## Testo della pagina
□ □ □ □
Prima dell’uscita di Spider-Man, i pochi adolescenti del mondo dei comics supereroico erano ancora relegati al ruolo di spalle, ma questo dogma iniziava a venire rielaborato, spingendo alcuni autori a rielaborare queste figure.

Lee si fece quindi interprete di una dinamica di rielaborazione del concept supereroico, offrendo all’adolescenza non più il compito di essere una lente da cui analizzare l’operato dei supertizi, ma divenendo anzi parte centrale della figura del supereroe. Un’idea che si era fatta sempre più concreta nella mente di Lee, al punto che nella prima fase della vita di Marvel Comics non esitò a prendersi il rischio di affidare questo compito di elemento di rottura con la tradizione dei comics alla seconda testata della Casa delle Idee. 

Le origini di Spider-Man

Spiderman Amazing fantasy
Amazing Adult Fantasy #15 (agosto 1962)

Come spesso accade, andare a ricostruire la vera origine di Spider-Man non è semplice. Negli anni seguenti all’esplosione del successo dei personaggi marveliani, l’istrionico Lee si è spesso lanciato in fantasiose ricostruzioni delle origini degli eroi della Casa delle Idee, prendendosi meriti a volte criticati dai suoi collaboratori.

Stando a quanto raccontato dal Sorridente Stan, l’idea per la creazione di Spider-Man venne dopo che aveva visto un ragno arrampicarsi su una parete, ma seguendo quelo che sarebbe divenuto un aspetto ricorrente nei primi anni di Marvel Comics viene da chiedersi se anche per il Tessiragnatele Lee non abbia utilizzato un sistema meno poetico: rielaborare vecchi personaggi dei comics.
□ □ □ □
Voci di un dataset
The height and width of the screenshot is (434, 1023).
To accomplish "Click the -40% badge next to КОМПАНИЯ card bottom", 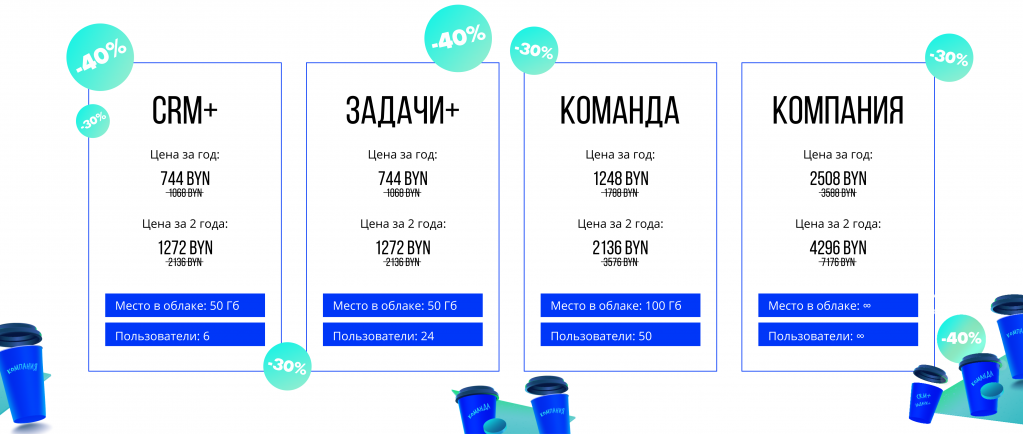I will (x=960, y=339).
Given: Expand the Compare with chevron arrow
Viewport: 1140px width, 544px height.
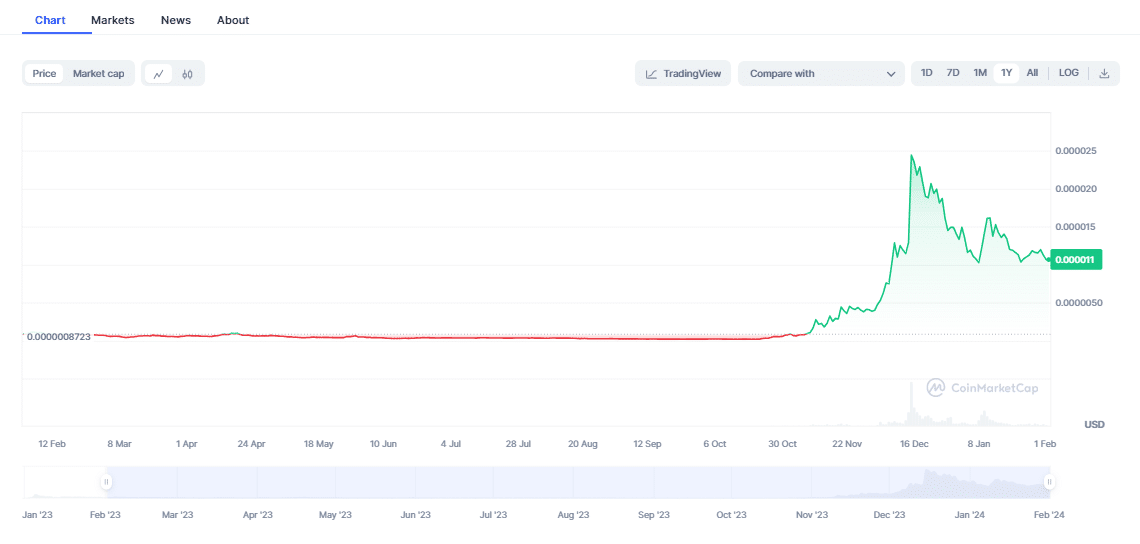Looking at the screenshot, I should 891,74.
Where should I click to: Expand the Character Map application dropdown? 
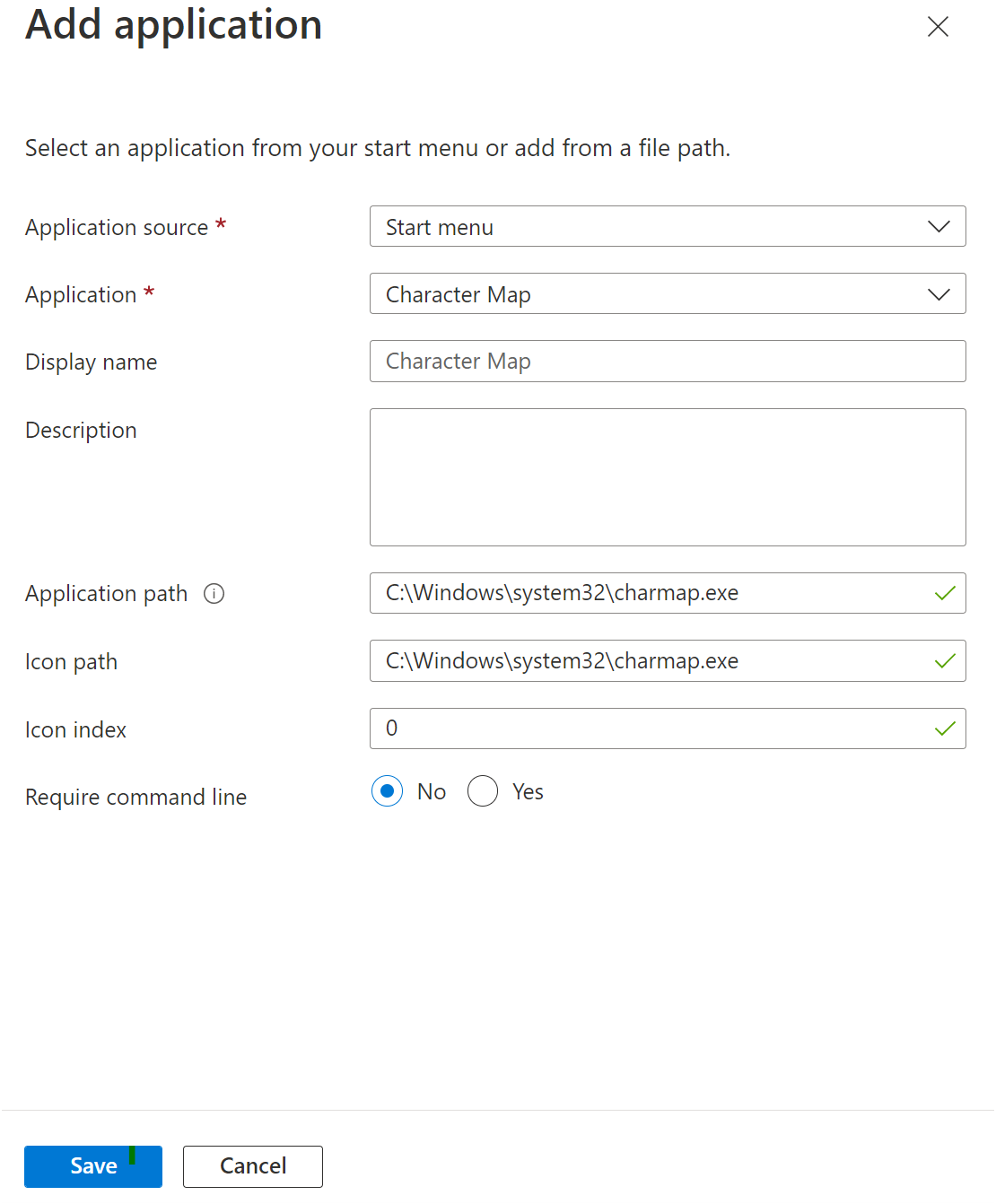[x=646, y=294]
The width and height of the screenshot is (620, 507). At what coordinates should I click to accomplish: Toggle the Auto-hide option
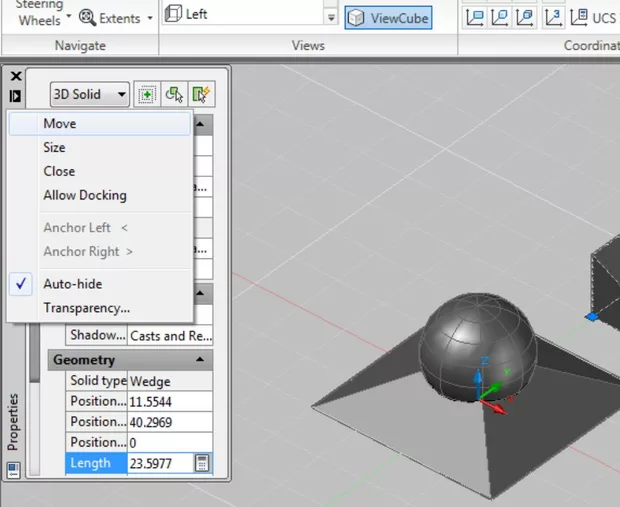(72, 284)

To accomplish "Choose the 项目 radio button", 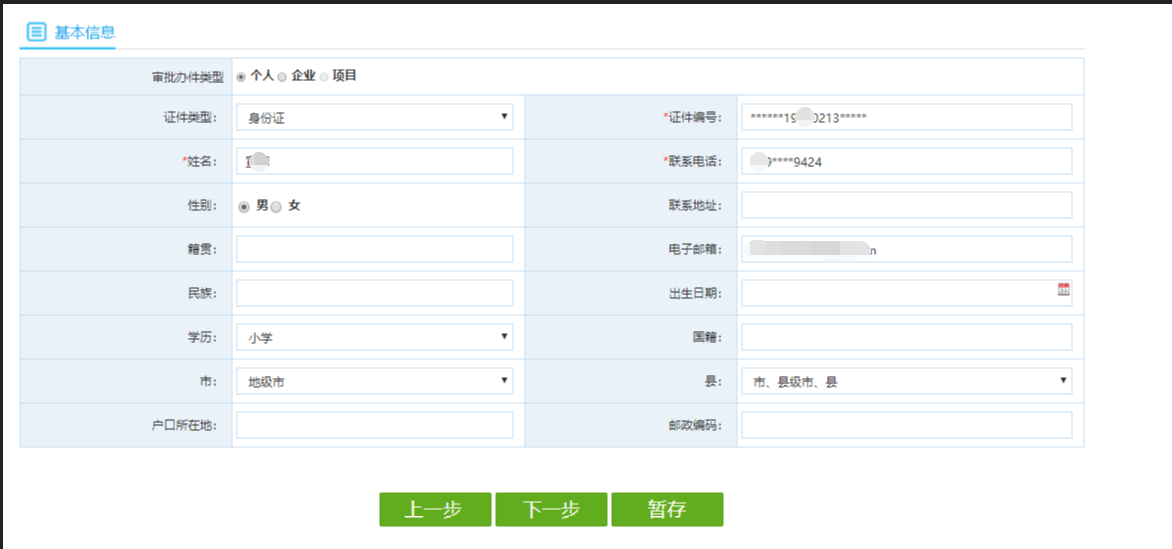I will pos(324,77).
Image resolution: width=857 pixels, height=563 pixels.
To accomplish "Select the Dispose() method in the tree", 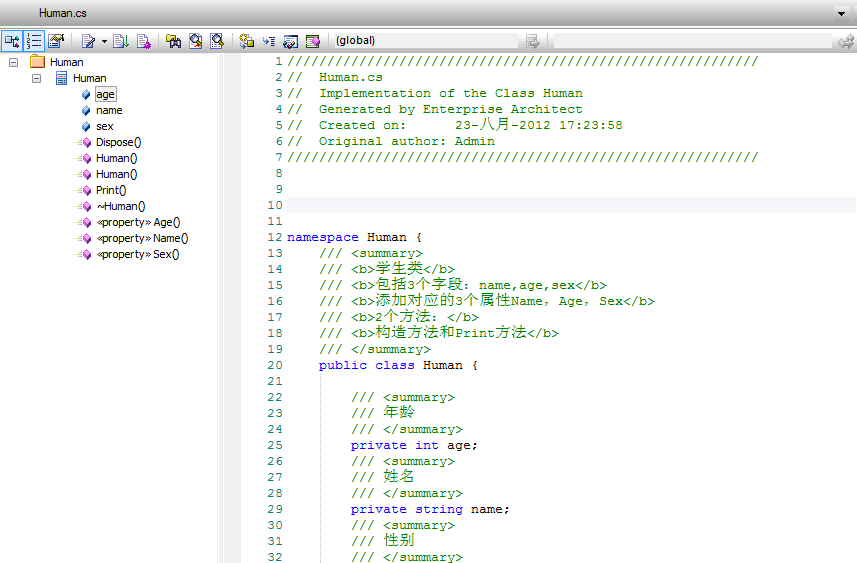I will [118, 142].
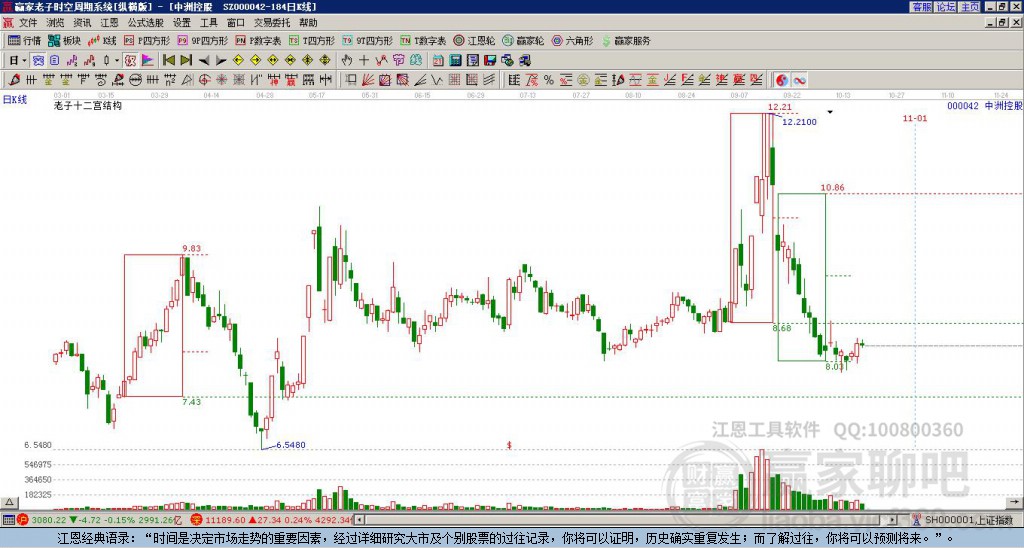
Task: Open the 论坛 forum link
Action: [945, 6]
□ □ □ □
## Compiti
a – Traduci in inglese questa frase del testo sulle origini di Spider-Man: "Come spesso accade, andare a ricostruire la vera origine di Spider-Man non è semplice."
b – Restituisci il passo del testo sulle origini di Spider-Man compreso tra "Lee si fece" e "Casa delle Idee.", estremi inclusi.

## Risultati per compito
a – As often happens, reconstructing the true origin of Spider-Man is not simple.

b –
Lee si fece quindi interprete di una dinamica di rielaborazione del concept supereroico, offrendo all’adolescenza non più il compito di essere una lente da cui analizzare l’operato dei supertizi, ma divenendo anzi parte centrale della figura del supereroe. Un’idea che si era fatta sempre più concreta nella mente di Lee, al punto che nella prima fase della vita di Marvel Comics non esitò a prendersi il rischio di affidare questo compito di elemento di rottura con la tradizione dei comics alla seconda testata della Casa delle Idee.